Last week I was having a chat with Ally Khan Satchu a re-known economist in the country and one of the idea that crossed my mind was the issue of Startups in Kenya and also why young entrepreneurs will start off a business and when its doing well they decide to sell them.I would not dream of selling something that I have sweated for from the scratch.
But Ally Khan argues that selling your business is a big step and one many business owners consider from time to time. Cashing in on the labour of your hard work and getting a cash pay-out can allow you to retire, start a new business or just to make money.He advises that if one has to sell out their business then they must consider the following:
Begin planning as soon as possible
You can never start the planning process for selling your business too early. Not only do you need to develop a solid understanding of how the process of transferring your business to another party works, but you also need to prepare yourself for any emotional issues that may arise when selling your business. This can help ensure that you are ready to take action and that you can keep your wits about you when it comes time to make the sale.
Have a plan B ready
Often times, business owners back out of deals simply because they don’t know what they will do next.

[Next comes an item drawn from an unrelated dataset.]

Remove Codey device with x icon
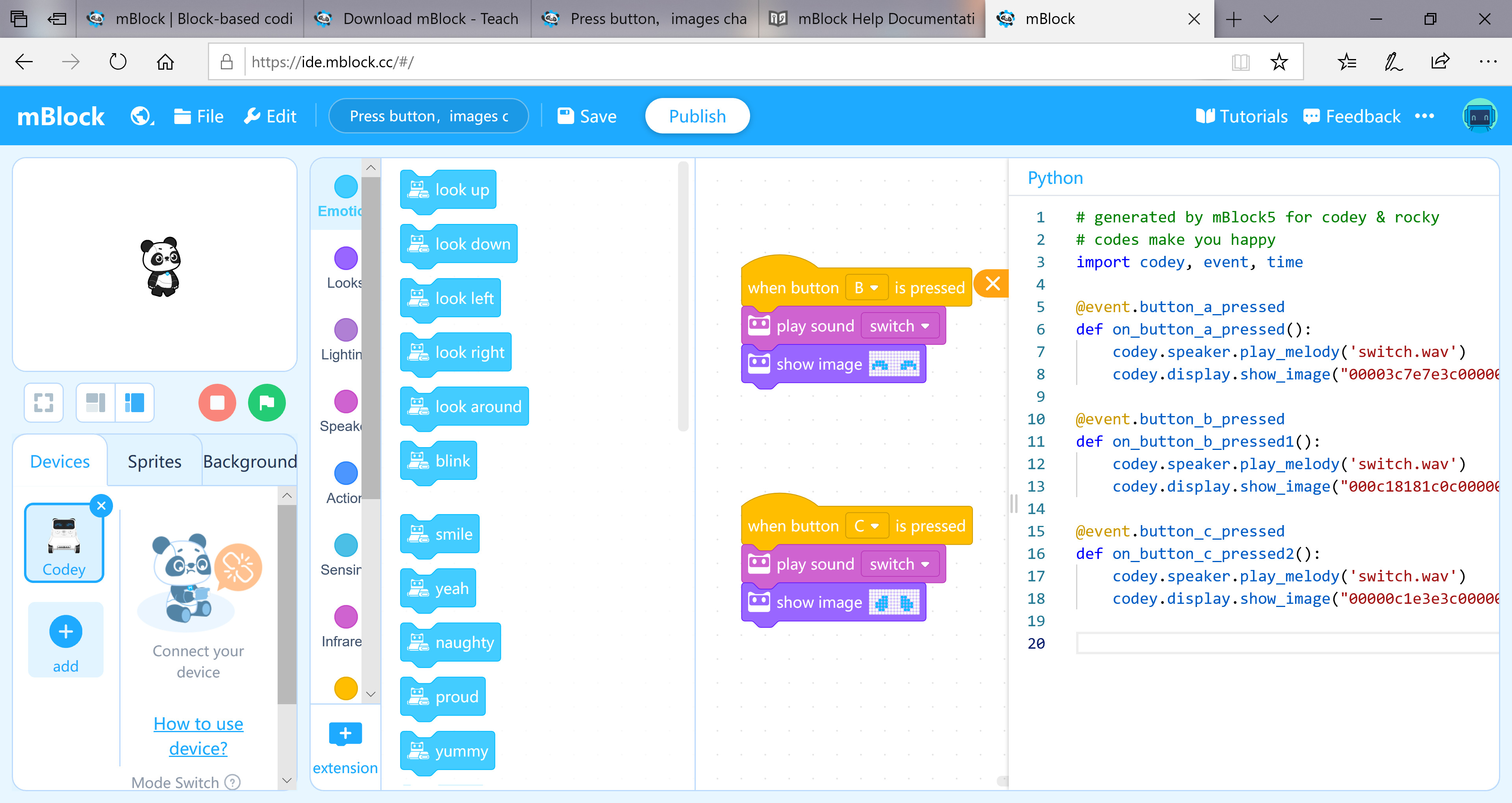1512x803 pixels. tap(102, 505)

There can be a lot of fear of the unknown associated with selling a business. Having a solid plan in place helps eliminate this fear, hence improving the chances of going through with the sale.
Think about what you would find most fulfilling as you move on with your life. For some, it may be starting a different business. For others, it may be something like devoting themselves to doing charity work or teaching others.By choosing a new adventure that you are passionate about, you will be far more likely to go through with the sale.

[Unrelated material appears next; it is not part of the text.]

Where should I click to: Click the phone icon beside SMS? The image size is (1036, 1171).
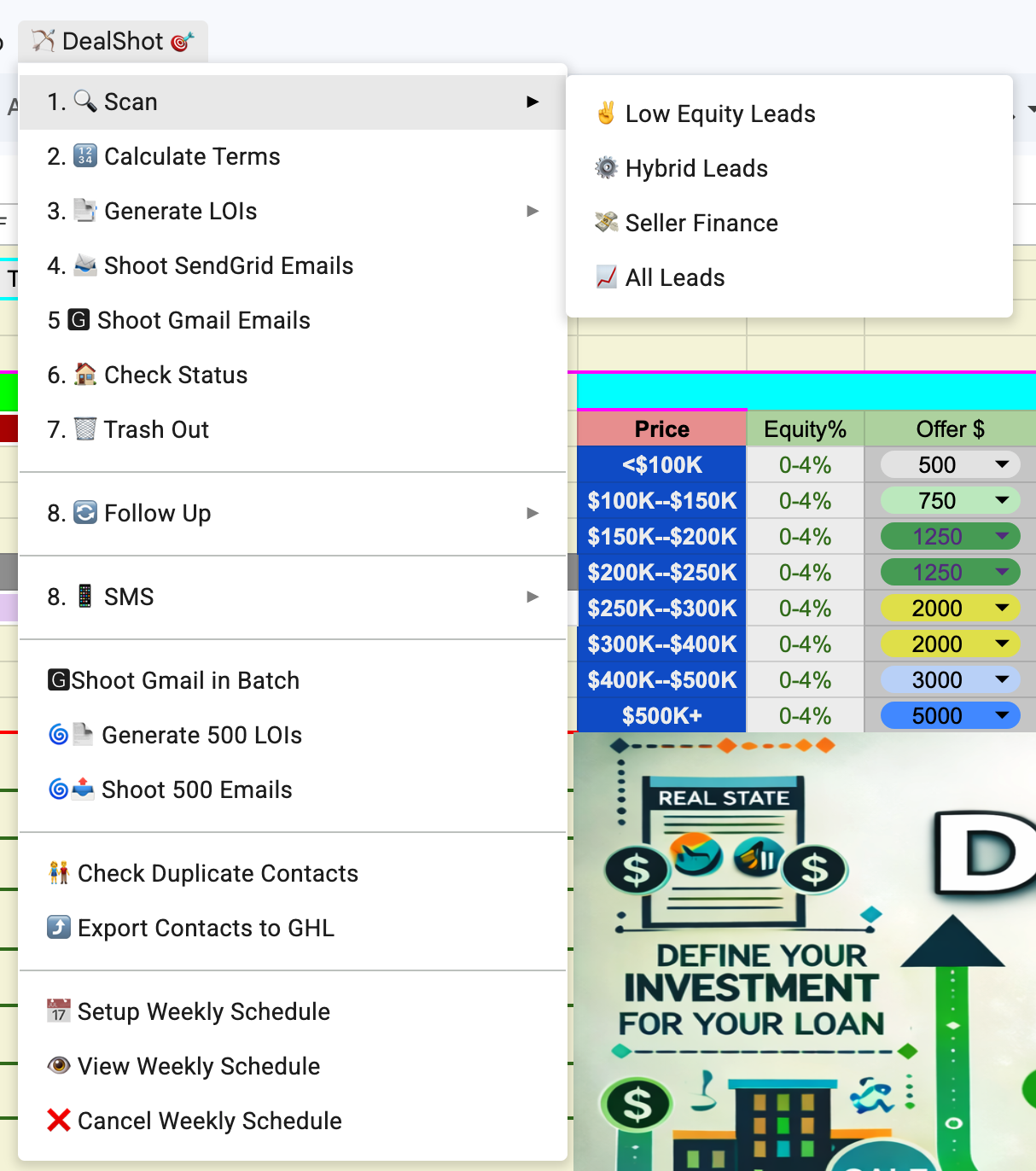[84, 597]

Know the worth of your business
Since you have invested so much time and energy into building your business, it is only natural to assign a lot of value to it. Unfortunately, however, that value may be higher than the market is willing to bear. You have to be realistic about how much your company is truly worth. Do your research and have a figure in mind that you can quote to interested buyers. Be sure that this price is not only fair to you but that it also accurately represents the true value of the business.
Also, be prepared to answer questions from buyers with as much detail as possible. This can help eliminate any fear that they may have about going through with the sale.
Don’t get caught off guard
The last thing you want is to be surprised at the last minute by an unexpected issue. Always be open and honest with potential buyers about any negative aspects of your business. For instance, if you are having trouble with a customer, be sure to mention it to the buyer so that they are aware of the issue.Even if you are confident that the relationship can be mended, it is important to make sure that the buyer is aware of the rift.
Being upfront about this during the pre-sale period can help avoid problems when it comes time for the buyer to do their due diligence. If a problem is discovered by the buyer during this period that you failed to disclose, it could result in the sale falling through at the last minute.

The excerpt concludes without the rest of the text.